The Lawson -- Progie Award for Best Anti-Fascist Film is named after screenwriter John Howard Lawson, one of the Hollywood Ten, who wrote Hollywood's first feature about the Spanish Civil War, Blockade, with Henry Fonda, and anti-Nazi movies such as Sahara, starring Humphrey Bogart.
This year’s Lawson nominees are The Boy in the Striped Pajamas, Defiance, Good, The Reader, and Valkyrie.
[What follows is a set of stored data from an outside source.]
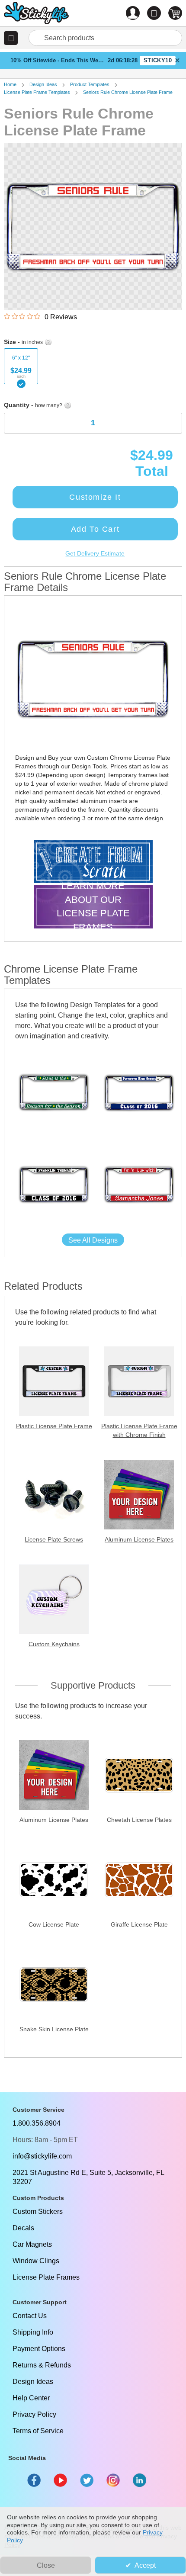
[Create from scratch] (93, 862)
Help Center (31, 2398)
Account (133, 13)
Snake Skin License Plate (54, 2029)
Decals (23, 2228)
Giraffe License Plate (139, 1924)
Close (46, 2565)
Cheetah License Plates (139, 1819)
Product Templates (89, 84)
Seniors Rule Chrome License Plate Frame (128, 92)
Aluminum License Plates (139, 1539)
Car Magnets (32, 2244)
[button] (11, 38)
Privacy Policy (34, 2414)
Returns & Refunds (42, 2365)
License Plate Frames (46, 2277)
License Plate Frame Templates (37, 92)
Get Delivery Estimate (95, 553)
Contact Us (30, 2315)
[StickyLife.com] (36, 14)
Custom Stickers (38, 2211)
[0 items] (175, 13)
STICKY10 (158, 60)
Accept (145, 2565)
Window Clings (36, 2260)
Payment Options (39, 2348)
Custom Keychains (54, 1644)
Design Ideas (43, 84)
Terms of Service (38, 2431)
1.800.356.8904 (37, 2123)
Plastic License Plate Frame (54, 1426)
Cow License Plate (54, 1924)
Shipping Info (33, 2332)
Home (10, 84)
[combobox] (105, 38)
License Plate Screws (54, 1539)
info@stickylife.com (42, 2156)
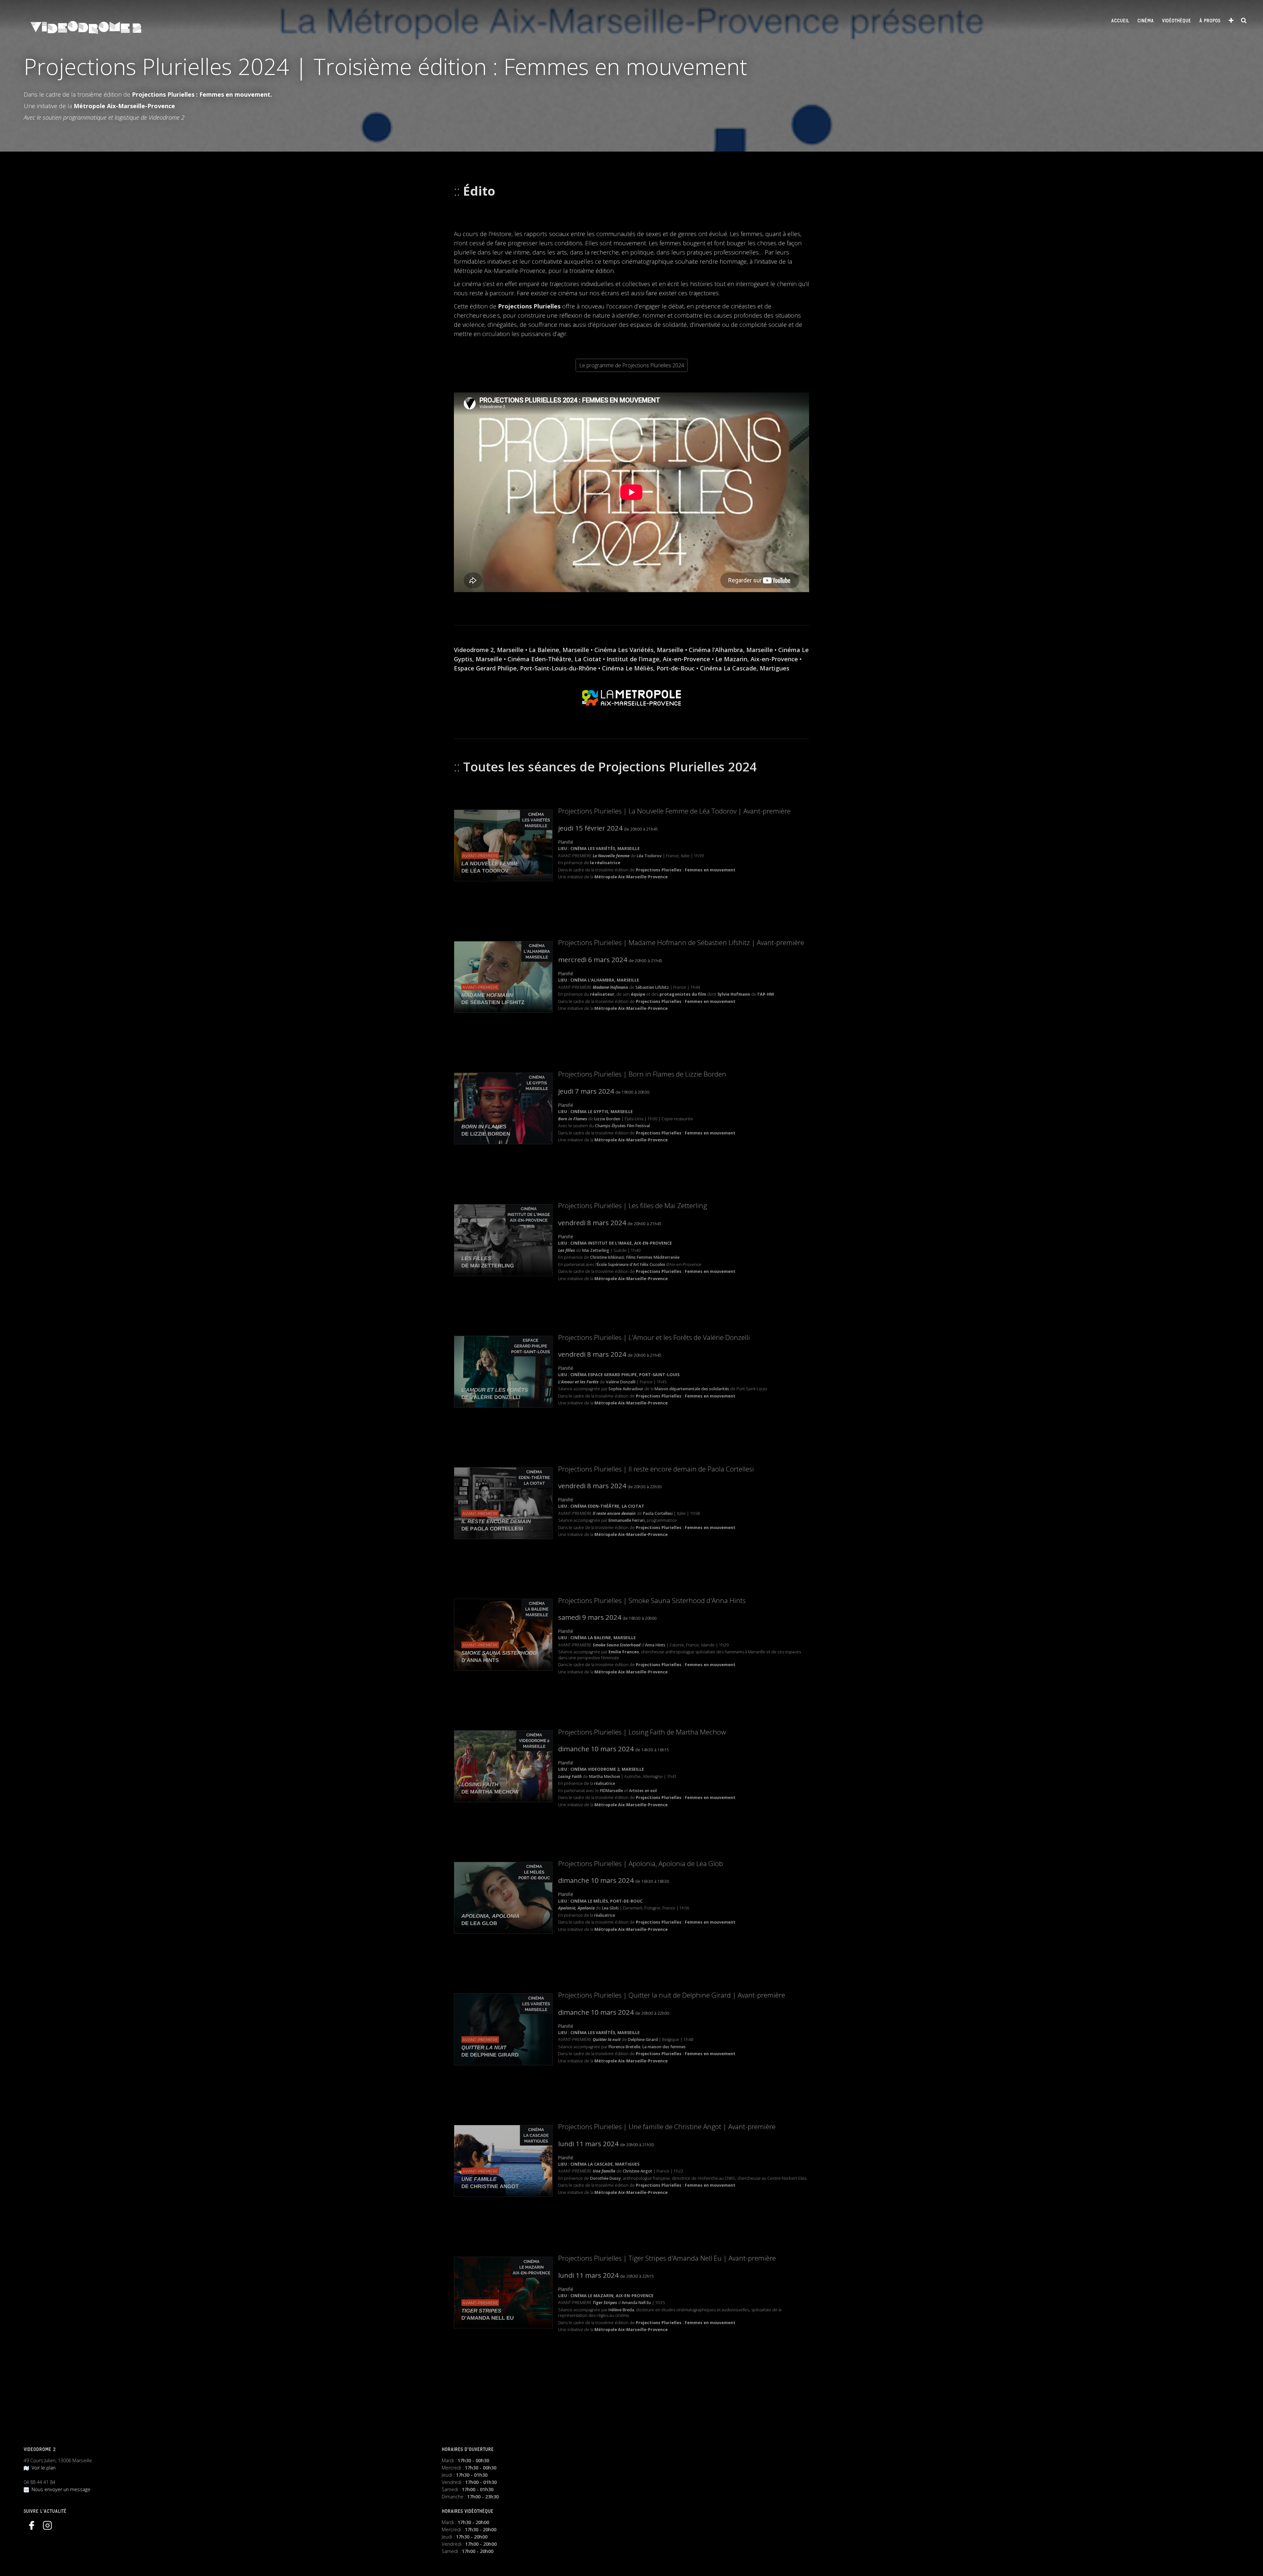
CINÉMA (1145, 21)
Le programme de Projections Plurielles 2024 (631, 365)
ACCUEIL (1120, 21)
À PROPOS (1209, 21)
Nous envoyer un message (59, 2489)
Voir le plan (42, 2468)
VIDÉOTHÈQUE (1176, 21)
What do we have here? A bunch of bourgeois films set in Germany in mid-20th century, made by, mostly, non-Germans and told in English. A small exception is Defiance, which is set in Byelorussia during WWII, but it is still in English. How Hollywood of the JACC. Good and The Reader are really not anti-fascist. Good is about the plight of one man (Viggo Mortensen) who does nothing to resist the fascist tide, and The Reader makes a concentration camp guard (Kate Winslet) look sympathetic during her “retirement” years. On another hand, The Boy with the Striped Pajamas packs a wallop with its conclusion.
The Modern Times -- Progie Award for Best Progressive Film Satire is named after Charlie Chaplin, who made Modern Times and The Great Dictator.
This year’s Modern nominees are Frost/Nixon, Religulous, W, Wall-E, and War, Inc.
Okay, what is satirical about Frost/Nixon?
The Orson -- Progie Award for Best Overlooked Progressive Film (with restrictions) is named after actor-director Orson Welles. After he directed the masterpiece Citizen Kane Welles had difficulty getting most of his other movies made.
This year’s Orson nominees are Fields of Fuel, The Real Great Debaters, A Time to Stir, 24 City, and Wings of Defeat.
The Lorentz -- Progie Award for Best Environmentalist Film is named after Pare Lorentz, who directed Depression era classic documentaries The Plow That Broke the Plains and The River.
This year’s Lorentz nominees are The Day the Earth Stood Still, Flow: For the Love of Water, The Garden, The Happening, Wall-E.
The Pasolini -- Progie Award for Best Pro-Gay Rights Film is named after Italian director Pier Paolo Pasolini (The Decameron: The Canterbury Tales) a gay man who was murdered by fascists.
This year’s Pasolini’s nominees are Chris & Don, Milk, No Regret, Save Me and The Secrets.
The Lennon -- Progie Award for Best Progressive Musical or Film About Music is named after slain peace activist and musician John Lennon, who co-starred in the 1967 satire How I Won the War and the 2006 doc The U.S. vs. John Lennon.
This year’s Lennon nominees are Anita O’Day: The Life of a Jazz Singer, Cadillac Records, The Gits, Patti Smith: The Dream of Life, and War Dance.
The Brando -- Progie Award for Best Progressive Film Activist is named after Marlon Brando, who starred in movies such as the Black power-themed Burn! and the anti-apartheid A Dry White Season, while championing underdogs like the American Indian Movement off the screen.
The Brando nominees this year are John Cusack, Danny Glover, Robert Greenwald, Spike Lee, and Sean Penn.
Danny Glover and the activism of art.
The Sergei -- Progie Award for Best Progressive Lifetime Achievement is named after the Soviet filmmaker Sergei Eisenstein, who created Russian revolutionary classics such as Potemkin and 10 Days That Shook the World. This year’s Segei nominees are Harry Belafonte, Jean-Luc Godard, Danny Glover, Ken Loach, and the late Paul Newman.
The Progie Awards will be announced in February as an oppositional principled cultural force running counter to the Oscars.
The James Agee Cinema Circle is named for the late esteemed film critic for The Nation. JACC participants include myself; Ed Rampell; Dan Bessie, culture critic and son of one of the Hollywood Ten; Paul Buhle and Dave Wagner, co-authors of Radical Hollywood; Gerald Horne, author of The Final Victim of the Blacklist and Class Struggle in Hollywood; Luis Reyes, co-author of Hispanics in Hollywood; Jack Shaheen, author of Reel Bad Arabs and Guilty, and others.